COVID-19 has now caused at least 14 deaths in the U.S., as a Seattle-area hospital confirmed two additional deaths as of Thursday night. There are now confirmed cases of the coronavirus in 21 states, after the pathogen was found in Pennsylvania, Maryland and Colorado.

The new deaths occurred at EvergreenHealth hospital in Kirkland, Wash., which is now reporting 11 fatalities from COVID-19, a hospital representative told NPR Friday morning. Most of the people who died were residents of the Life Care nursing care center in Kirkland, which has been identified as the site of a coronavirus outbreak.

In addition to the people who died at EvergreenHealth, two others had previously died in Washington state and a third in California.

Pennsylvania Gov. Tom Wolf reported two confirmed coronavirus cases Friday morning; officials in Maryland and Colorado announced three and two cases, respectively, Thursday night.

There are now 233 coronavirus cases in the U.S., according to a tracking tool created by the Johns Hopkins Whiting School of Engineering. That figure includes more than 40 people who were repatriated from outbreak locations in Wuhan, China, and Yokohama, Japan.

There are more than 100,000 coronavirus cases worldwide, including more than 80,000 in China.

Cruise ship stays away from San Francisco docks

U.S. officials are closely watching a potential outbreak on a cruise ship that's currently in limbo, some 50 miles off the California coast. At least 21 people aboard have COVID-19 symptoms, Gov. Gavin Newsom says.

The Grand Princess, which is linked to a former passenger who died from COVID-19, is returning to San Francisco after a cruise to Hawaii — but it's now being kept from port to allow a small portion of the roughly 3,500 people on board to be tested for the coronavirus.

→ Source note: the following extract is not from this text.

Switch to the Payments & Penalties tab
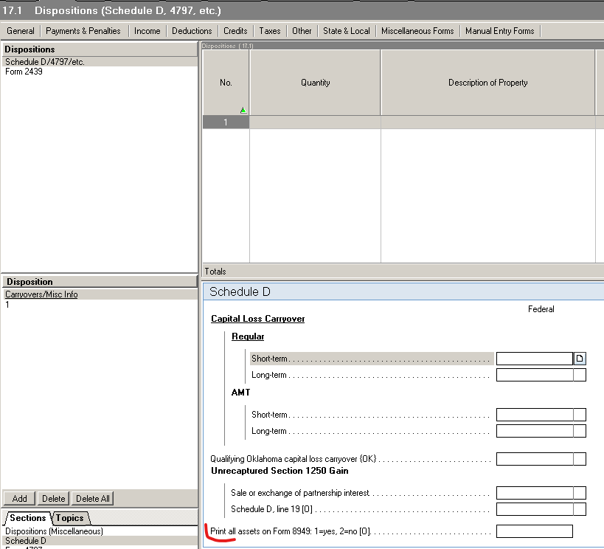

Coast Guard helicopters have been ferrying coronavirus test kits back and forth from the ship; the first results of those tests are expected to emerge Friday.

Samples were collected from 45 people Thursday, according to Princess Cruises.

Officials are also working to track down the thousands of people who were on the earlier cruise from San Francisco to Mexico, and may have been exposed to the coronavirus.

U.S. coronavirus testing had 'missteps'

More laboratories around the U.S. are finally gaining the ability to test for the coronavirus, after what Anthony Fauci, director of the National Institute of Allergy and Infectious Diseases, calls "missteps" in the federal government's plan to create, produce and distribute tests.

Six U.S. states — Alabama, Maine, Ohio, Oklahoma, West Virginia and Wyoming — currently have no labs with the verified ability to run COVID-19 diagnostic tests, the Centers for Disease Control and Prevention said on Thursday afternoon.

"We're not there yet, but soon," Fauci said of the effort to make tests more widely available.

NPR's Allison Aubrey reports, "some academic hospitals are developing their own tests and commercial options are expanding really quickly." She adds, "results can take three or four days" before they're reported to local health officials and the CDC.

Vice President Mike Pence acknowledged a shortage of tests on Thursday, saying "We don't have enough tests today to meet what we anticipate will be the demand going forward."

As the deadly respiratory virus spreads in the U.S., President Trump signed an emergency funding package worth some $8 billion Friday morning. The president had been scheduled to sign the bill at the CDC headquarters in Atlanta, but he opted to sign it at the White House instead, before leaving on a trip to Tennessee and Florida.